GIVEN PASSAGE »

Backup to Azure with Commvault

This article helps you integrate a Commvault infrastructure with Azure Blob storage. It includes prerequisites, considerations, implementation, and operational guidance. This article addresses using Azure as an offsite backup target and a recovery site if a disaster occurs, which prevents normal operation within your primary site.

Note

Commvault offers a lower recovery time objective (RTO) solution, Commvault Live Sync. This solution lets you have a standby VM that can help you recover more quickly in the event of a disaster in an Azure production environment. These capabilities are outside the scope of this document.

Reference architecture

The following diagram provides a reference architecture for on-premises to Azure and in-Azure deployments.

Commvault to Azure Reference Architecture

Your existing Commvault deployment can easily integrate with Azure by adding an Azure storage account, or multiple accounts, as a cloud storage target. Commvault also allows you to recover backups from on-premises within Azure giving you a recovery-on-demand site in Azure.

Commvault interoperability matrix

Workload GPv2 and Blob storage Cool tier support Archive tier support Data Box Family support
On-premises VMs/data v11.5 v11.5 v11.10 v11.10
Azure VMs v11.5 v11.5 v11.5 N/A
Azure Blob v11.6 v11.6 v11.6 N/A
Azure Files v11.6 v11.6 v11.6 N/A

Before you begin

A little upfront planning will help you use Azure as an offsite backup target and recovery site.

Get started with Azure

Microsoft offers a framework to follow to get you started with Azure. The Cloud Adoption Framework (CAF) is a detailed approach to enterprise digital transformation and comprehensive guide to planning a production grade cloud adoption. The CAF includes a step-by-step Azure setup guide to help you get up and running quickly and securely. You can find an interactive version in the Azure portal. You'll find sample architectures, specific best practices for deploying applications, and free training resources to put you on the path to Azure expertise.

Consider the network between your location and Azure

Whether using cloud resources to run production, test and development, or as a backup target and recovery site, it's important to understand your bandwidth needs for initial backup seeding and for ongoing day-to-day transfers.

EXERCISES »
a: What lower recovery time objective solution from Commvault does the Commvault-to-Azure article name?
b: Carry on writing the Commvault-to-Azure article from the point where it stops.
The lines after the Commvault-to-Azure article play no part here.

RECORD LIST »
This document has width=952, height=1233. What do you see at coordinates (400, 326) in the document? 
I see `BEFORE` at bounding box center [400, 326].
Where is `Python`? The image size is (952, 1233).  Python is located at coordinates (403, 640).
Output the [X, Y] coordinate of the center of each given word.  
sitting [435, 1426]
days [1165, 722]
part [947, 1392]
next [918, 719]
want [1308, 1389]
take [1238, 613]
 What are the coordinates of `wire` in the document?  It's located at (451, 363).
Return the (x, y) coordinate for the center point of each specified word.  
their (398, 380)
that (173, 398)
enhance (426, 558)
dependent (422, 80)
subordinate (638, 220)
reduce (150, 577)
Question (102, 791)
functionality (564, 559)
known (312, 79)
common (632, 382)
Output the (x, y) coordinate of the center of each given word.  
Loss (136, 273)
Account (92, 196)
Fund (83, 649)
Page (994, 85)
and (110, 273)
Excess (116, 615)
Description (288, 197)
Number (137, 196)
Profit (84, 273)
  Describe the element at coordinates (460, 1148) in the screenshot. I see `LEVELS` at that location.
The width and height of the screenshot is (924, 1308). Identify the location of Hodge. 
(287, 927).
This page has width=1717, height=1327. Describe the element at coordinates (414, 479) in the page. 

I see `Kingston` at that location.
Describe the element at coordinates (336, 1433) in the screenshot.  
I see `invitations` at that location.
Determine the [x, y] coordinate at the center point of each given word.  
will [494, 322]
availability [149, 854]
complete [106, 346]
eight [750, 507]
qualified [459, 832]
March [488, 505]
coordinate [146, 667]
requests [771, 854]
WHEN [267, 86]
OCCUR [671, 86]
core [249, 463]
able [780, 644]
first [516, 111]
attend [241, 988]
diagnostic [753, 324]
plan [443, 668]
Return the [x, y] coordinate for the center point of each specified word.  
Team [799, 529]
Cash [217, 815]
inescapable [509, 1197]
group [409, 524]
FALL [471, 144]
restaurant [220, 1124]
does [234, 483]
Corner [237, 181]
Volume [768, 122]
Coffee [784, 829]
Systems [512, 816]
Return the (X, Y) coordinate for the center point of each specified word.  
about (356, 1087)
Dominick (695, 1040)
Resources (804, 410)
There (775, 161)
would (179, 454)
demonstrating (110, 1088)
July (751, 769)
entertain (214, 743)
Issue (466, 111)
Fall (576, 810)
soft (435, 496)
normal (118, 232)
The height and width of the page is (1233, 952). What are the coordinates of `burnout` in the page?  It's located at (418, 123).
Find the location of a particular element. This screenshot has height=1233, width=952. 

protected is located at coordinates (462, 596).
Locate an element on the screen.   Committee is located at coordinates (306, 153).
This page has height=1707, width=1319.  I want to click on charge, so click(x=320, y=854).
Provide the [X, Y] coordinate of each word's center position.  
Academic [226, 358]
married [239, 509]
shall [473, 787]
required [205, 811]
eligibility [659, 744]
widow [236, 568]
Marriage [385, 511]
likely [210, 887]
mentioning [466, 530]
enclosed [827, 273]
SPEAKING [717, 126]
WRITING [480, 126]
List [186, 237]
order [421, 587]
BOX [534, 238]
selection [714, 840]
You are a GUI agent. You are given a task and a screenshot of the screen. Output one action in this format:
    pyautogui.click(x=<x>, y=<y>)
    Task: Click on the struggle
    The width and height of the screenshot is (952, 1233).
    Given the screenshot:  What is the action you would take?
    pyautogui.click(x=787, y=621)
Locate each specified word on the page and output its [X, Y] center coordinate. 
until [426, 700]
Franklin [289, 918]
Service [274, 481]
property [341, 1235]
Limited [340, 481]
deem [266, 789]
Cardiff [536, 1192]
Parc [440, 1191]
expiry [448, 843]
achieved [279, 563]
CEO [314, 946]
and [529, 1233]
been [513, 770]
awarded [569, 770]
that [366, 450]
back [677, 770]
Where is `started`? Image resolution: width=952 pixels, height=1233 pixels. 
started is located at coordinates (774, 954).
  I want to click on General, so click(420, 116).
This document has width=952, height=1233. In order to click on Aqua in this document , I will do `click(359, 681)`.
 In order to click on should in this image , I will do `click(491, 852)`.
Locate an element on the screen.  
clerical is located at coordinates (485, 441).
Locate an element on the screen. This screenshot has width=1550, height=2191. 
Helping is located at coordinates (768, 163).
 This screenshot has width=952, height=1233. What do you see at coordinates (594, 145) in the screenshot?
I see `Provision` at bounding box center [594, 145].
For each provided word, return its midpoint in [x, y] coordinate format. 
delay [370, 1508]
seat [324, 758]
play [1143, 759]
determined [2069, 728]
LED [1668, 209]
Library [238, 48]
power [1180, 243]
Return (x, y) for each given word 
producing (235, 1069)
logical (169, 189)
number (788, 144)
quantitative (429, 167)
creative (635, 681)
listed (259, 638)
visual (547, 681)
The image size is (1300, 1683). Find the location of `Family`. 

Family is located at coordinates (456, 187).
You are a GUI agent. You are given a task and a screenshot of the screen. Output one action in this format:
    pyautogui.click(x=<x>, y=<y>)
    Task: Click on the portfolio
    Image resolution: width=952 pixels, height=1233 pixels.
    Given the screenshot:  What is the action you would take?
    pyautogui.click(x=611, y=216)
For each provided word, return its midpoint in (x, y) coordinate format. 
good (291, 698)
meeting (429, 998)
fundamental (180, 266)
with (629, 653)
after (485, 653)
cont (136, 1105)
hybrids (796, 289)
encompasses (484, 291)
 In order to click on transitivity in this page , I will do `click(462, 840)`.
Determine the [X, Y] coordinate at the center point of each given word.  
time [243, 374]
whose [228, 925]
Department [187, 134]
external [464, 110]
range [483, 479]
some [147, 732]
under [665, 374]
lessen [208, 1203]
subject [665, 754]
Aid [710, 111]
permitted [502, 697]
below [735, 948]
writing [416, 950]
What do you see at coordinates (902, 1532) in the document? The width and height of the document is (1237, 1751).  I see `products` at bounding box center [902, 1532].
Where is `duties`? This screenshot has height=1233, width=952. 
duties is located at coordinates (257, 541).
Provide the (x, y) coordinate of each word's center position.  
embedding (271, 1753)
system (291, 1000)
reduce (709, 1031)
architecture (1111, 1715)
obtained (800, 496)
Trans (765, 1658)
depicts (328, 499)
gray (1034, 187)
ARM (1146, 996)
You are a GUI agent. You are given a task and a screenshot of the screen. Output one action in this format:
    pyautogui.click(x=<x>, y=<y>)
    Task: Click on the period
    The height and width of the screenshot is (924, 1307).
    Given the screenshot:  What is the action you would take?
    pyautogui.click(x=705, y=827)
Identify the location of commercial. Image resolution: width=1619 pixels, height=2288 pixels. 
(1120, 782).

ANSWERS TO THE TASKS »
a: Commvault Live Sync.

b:
Azure Data Box provides a way to transfer your initial backup baseline to Azure without requiring more bandwidth. This is useful if the baseline transfer is estimated to take longer than you can tolerate. You can use the Data Transfer estimator when you create a storage account to estimate the time required to transfer your initial backup.

Shows the Azure Storage data transfer estimator in the portal.

Remember, you'll require enough network capacity to support daily data transfers within the required transfer window (backup window) without impacting production applications. This section outlines the tools and techniques that are available to assess your network needs.

Determine how much bandwidth you'll need

To determine how much bandwidth you'll need, use the following resources:

  • Reports from your backup software.
  • Commvault provides standard reports to determine change rate and total backup set size for the initial baseline transfer to Azure.
  • Backup software-independent assessment and reporting tools like:

Determine unutilized internet bandwidth

It's important to know how much typically unutilized bandwidth (or headroom) you have available on a day-to-day basis. This helps you assess whether you can meet your goals for:

  • initial time to upload when you're not using Azure Data Box for offline seeding
  • completing daily backups based on the change rate identified earlier and your backup window

Use the following methods to identify the bandwidth headroom that your backups to Azure are free to consume.

Choose the right storage options

When you use Azure as a backup target, you'll make use of Azure Blob storage. Blob storage is Microsoft's object storage solution. Blob storage is optimized for storing massive amounts of unstructured data, which is data that does not adhere to any data model or definition. Additionally, Azure Storage is durable, highly available, secure, and scalable. You can select the right storage for your workload to provide the level of resiliency to meet your internal SLAs. Blob storage is a pay-per-use service. You're charged monthly for the amount of data stored, accessing that data, and in the case of cool and archive tiers, a minimum required retention period. The resiliency and tiering options applicable to backup data are summarized in the following tables.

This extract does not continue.